Well, with every pizza joint I’ve ordered from I can order a bunch of pizzas in just one phone call instead of having to make a separate phone call in serial for each pizza. And I certainly don’t have to wait for each pizza to be delivered before ordering another.
That's an unfair assessment. HTTP/2 fundamentally changes how requests are handled. With HTTP/1.1 there is a defacto connection pool inside the browser and this throttling has been a feature of front-end development for 15+ years (from when ajax became a thing) so this wasn't something on anybody's mind. HTTP/2 all of sudden removes this constraints and for lucidchart, it led to a number of unintended consequences. This is an important consideration because the mantra has been that HTTP/2 can simply be turned on and everything will simply work as before.
> With HTTP/1.1 there is a defacto connection pool inside the browser and this throttling has been a feature of front-end development for 15+ years
This is only true when you look at a single client. If you look at a larger number of clients accessing the service at the same time, you would expect similar numbers of concurrent requests on HTTP/2 as on HTTP/1.1. Clients send larger numbers of requests at the same time, but they are done sending requests earlier so there are requests from fewer clients being processed concurrently. It should average out.
If you have, say, a 1000 clients accessing your service in one minute, I doubt the number of requests/second would be very different between both protocol versions. It would only be an issue if the service was built with a small number of concurrent users in mind.
You may be forgetting that load balancers have been working on a per request basis, and that no two requests are the same cost (despite what load balancer companies would have you believe).
Under HTTP/1.1 requests may have been hitting the LB and then being scattered across a dozen machines. Each of those machines was in a position to respond on their own time scale. Some requests would get back quickly, others slowly, but still actively being handled.
Under HTTP/2 with multiplexing, if the LB isn't set up to handle it (and they often aren't) they can be hitting the LB and _all_ ending up on a single machine, which is trying to process them while some of those requests might be requiring more significant processor resources, dragging the response rate for all the requests down simultaneously.
But it didn't, unless you're saying that Lucidchart made an incorrect analysis. Is that your argument?
>Clients send larger numbers of requests at the same time, but they are done sending requests earlier so there are requests from fewer clients being processed concurrently. It should average out.

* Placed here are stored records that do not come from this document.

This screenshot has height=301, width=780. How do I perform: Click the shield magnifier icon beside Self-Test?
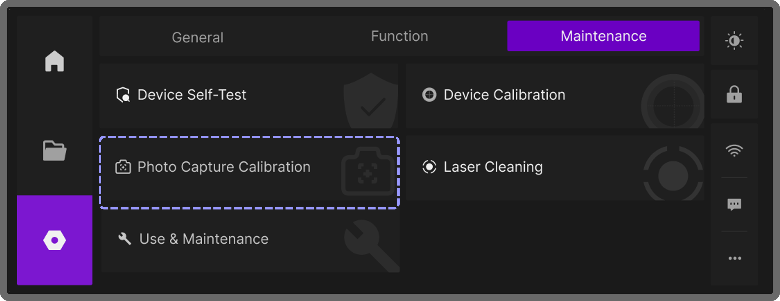[x=123, y=95]
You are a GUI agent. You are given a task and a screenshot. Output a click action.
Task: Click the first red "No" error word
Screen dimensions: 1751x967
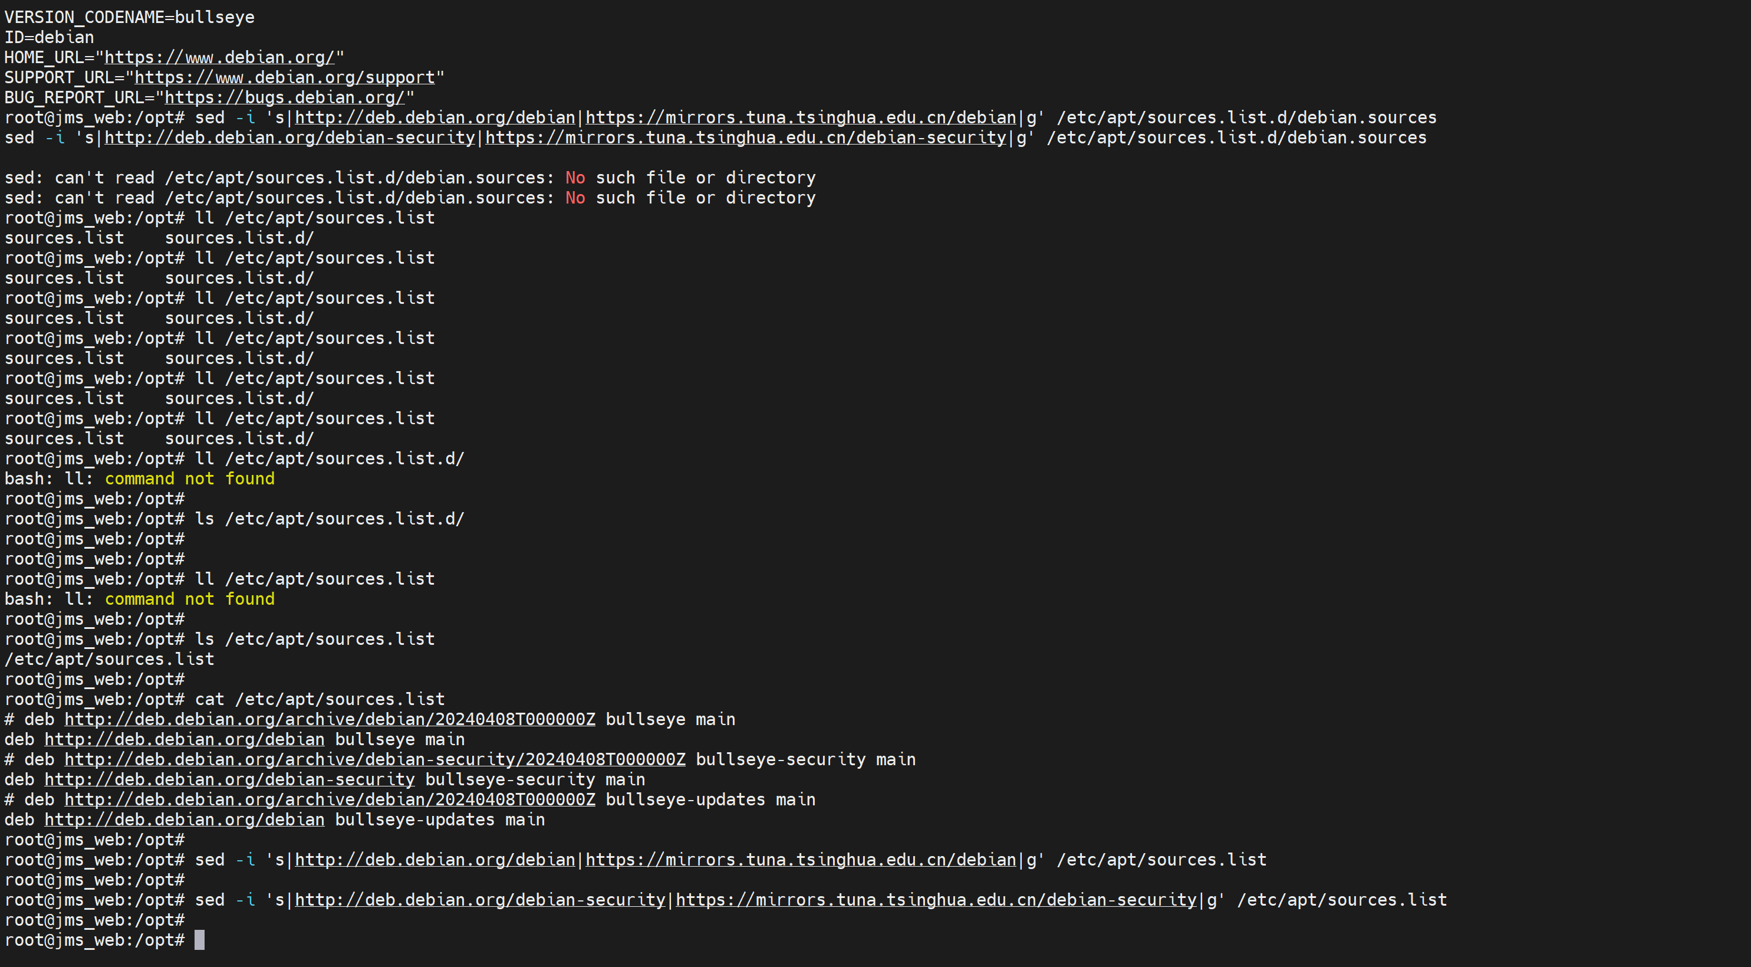coord(575,178)
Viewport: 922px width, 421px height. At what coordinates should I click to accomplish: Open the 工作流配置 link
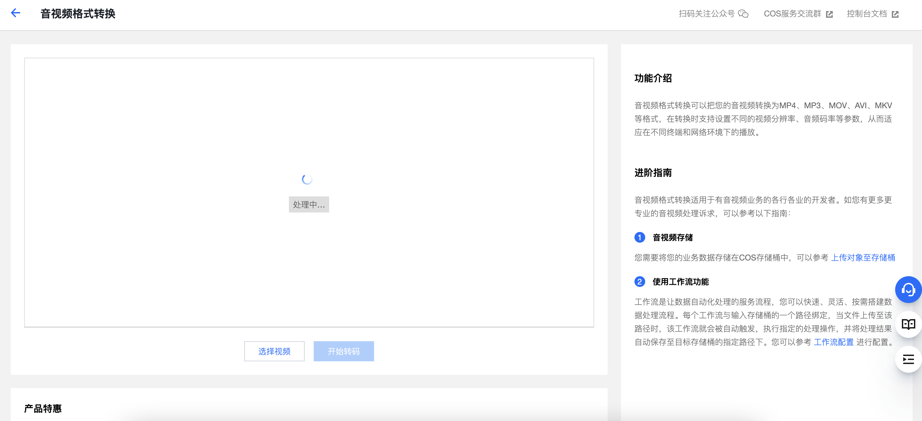point(834,342)
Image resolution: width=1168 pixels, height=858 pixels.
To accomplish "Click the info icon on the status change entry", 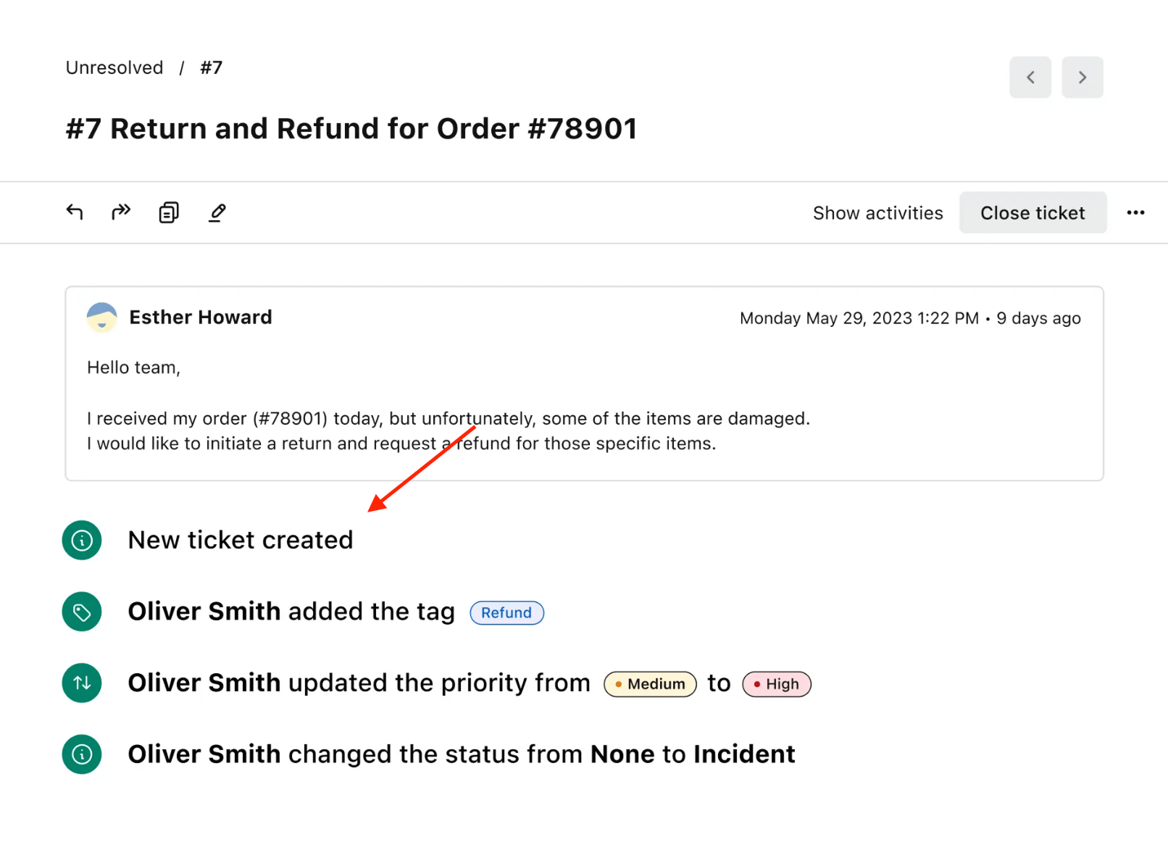I will pyautogui.click(x=81, y=754).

Again, it didn't average out. And you assume it 'will average out' at your peril. Maybe it will, maybe it won't. Lucidchart engineers thought that too and it turns out that was wrong in a way that wasn't foreseen.
>It would only be an issue if the service was built with a small number of concurrent users in mind.
I doubt Lucidchart 'was built with a small number of concurrent users in mind'.
It literally says “we are aware that our application has underlying problems with large numbers of concurrent requests”. How much clearer than that so you want it ?
If I'm reading this article correctly, they're claiming their application couldn't handle the load of a single-user loading their webpage. They didn't talk about load spikes during certain times, so it certainly sounds like they just have an inadequate backend.
> all existing applications can be delivered without modification....
> The only observable differences will be improved performance and availability of new capabilities...
Lucidcharts may have an inadequate backend, but it wasn't a problem until they moved to HTTP/2, so those statements weren't true for them. For anyone else rolling out HTTP/2, that is worth bearing in mind.
There's also no indication on what kinds of requests were timing out, nor if it was possible to send fewer requests, or minimize static assets (if those were the problem).